[Record extracts Boundary: Start]

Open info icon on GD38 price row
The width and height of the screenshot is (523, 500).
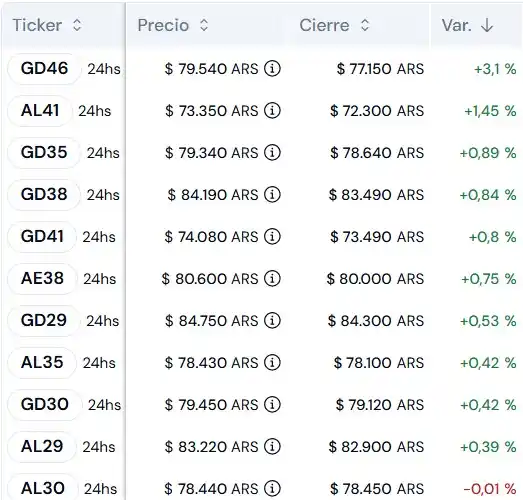tap(272, 195)
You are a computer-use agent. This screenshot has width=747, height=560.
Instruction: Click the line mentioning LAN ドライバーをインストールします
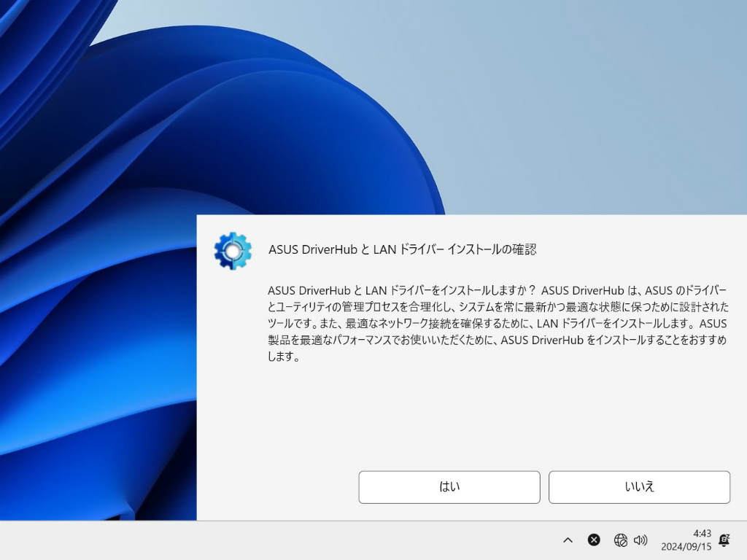click(x=497, y=323)
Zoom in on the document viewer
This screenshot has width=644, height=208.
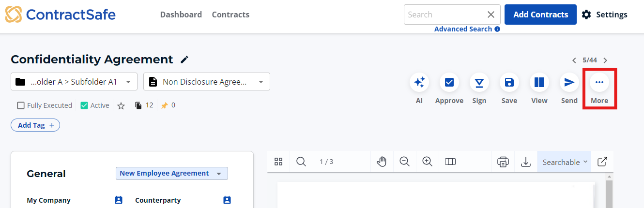(427, 162)
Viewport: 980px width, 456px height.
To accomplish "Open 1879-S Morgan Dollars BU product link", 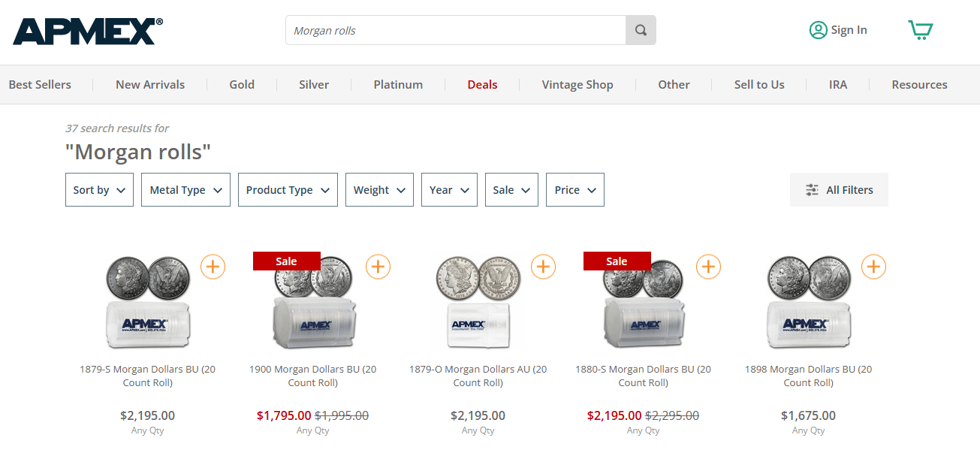I will [x=148, y=376].
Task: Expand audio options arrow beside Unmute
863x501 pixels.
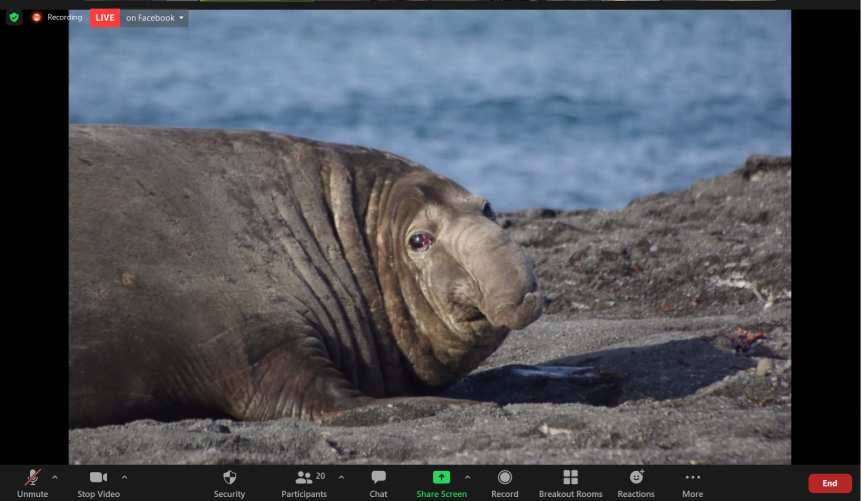Action: 54,477
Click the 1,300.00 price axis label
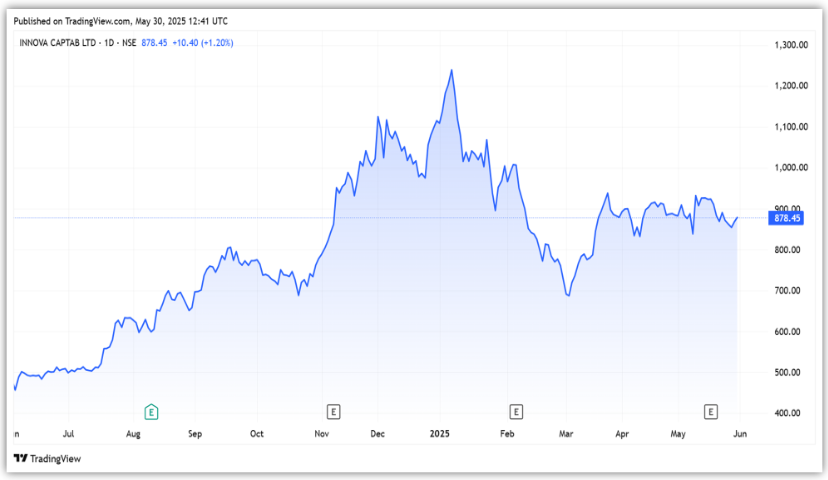Screen dimensions: 828x480 click(x=791, y=45)
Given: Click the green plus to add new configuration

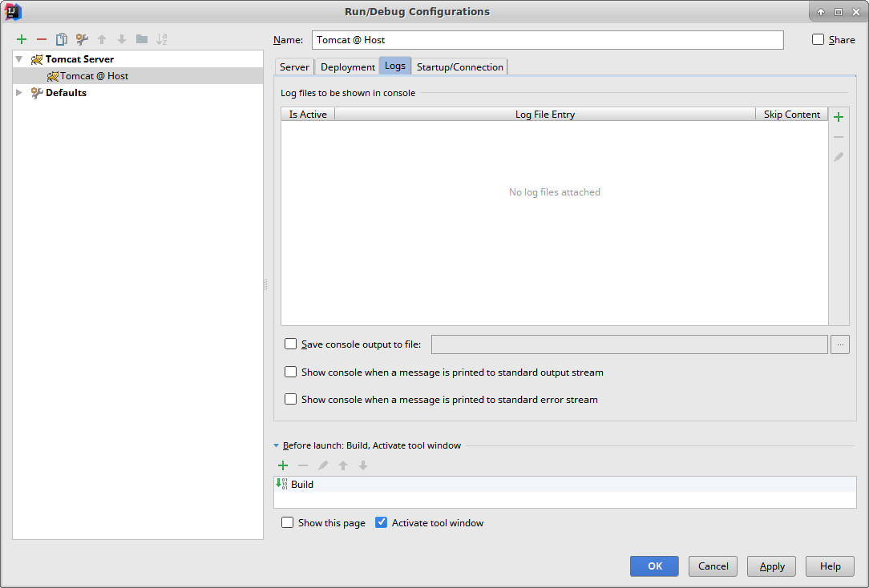Looking at the screenshot, I should pyautogui.click(x=22, y=39).
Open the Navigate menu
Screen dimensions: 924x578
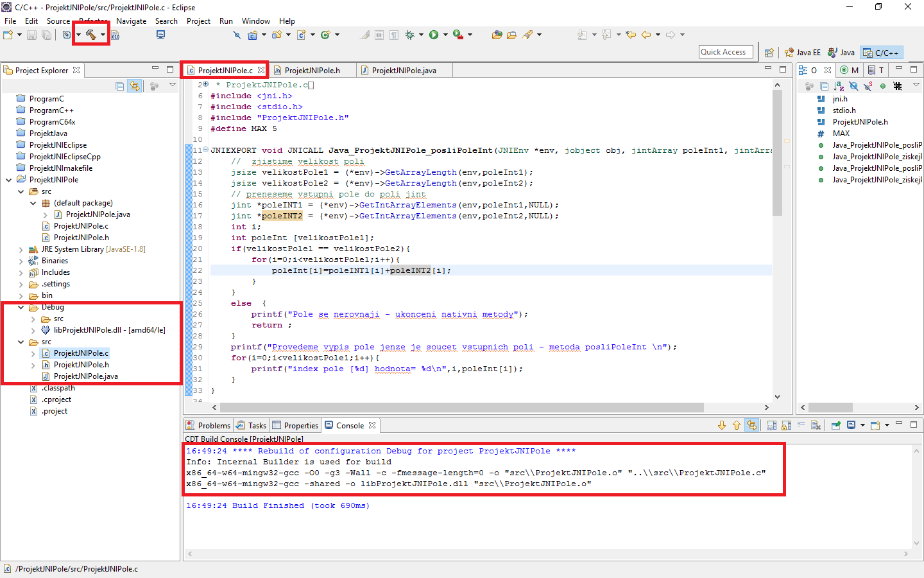point(131,21)
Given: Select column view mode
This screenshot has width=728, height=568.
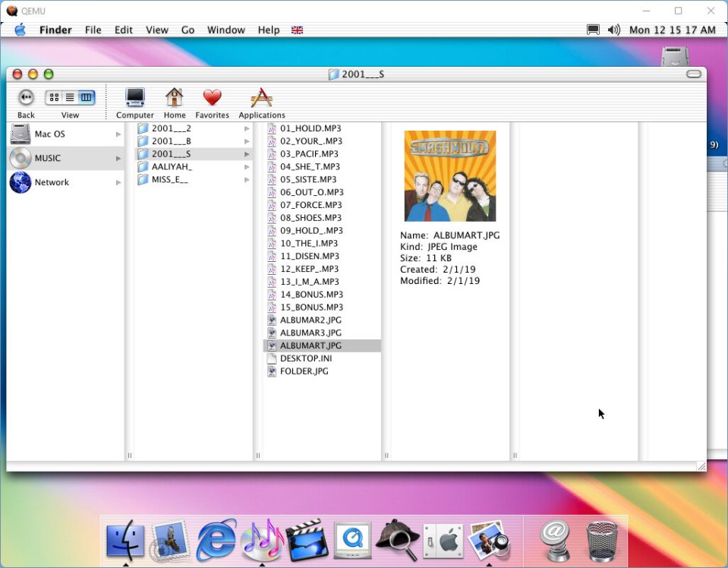Looking at the screenshot, I should (x=87, y=97).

[Record extracts Boundary: End]

- Problem description
Output nothing except the lines from the one containing "Click the 1,300.00 price axis label" through the final line of the entries, repeated exactly and free of pictures.

- Task solution
Click the 1,300.00 price axis label
Screen dimensions: 828x480 click(x=791, y=45)
Given: Click the green plus to add new configuration

Looking at the screenshot, I should pyautogui.click(x=22, y=39).
Open the Navigate menu
Screen dimensions: 924x578
point(131,21)
Given: Select column view mode
This screenshot has width=728, height=568.
Looking at the screenshot, I should (x=87, y=97).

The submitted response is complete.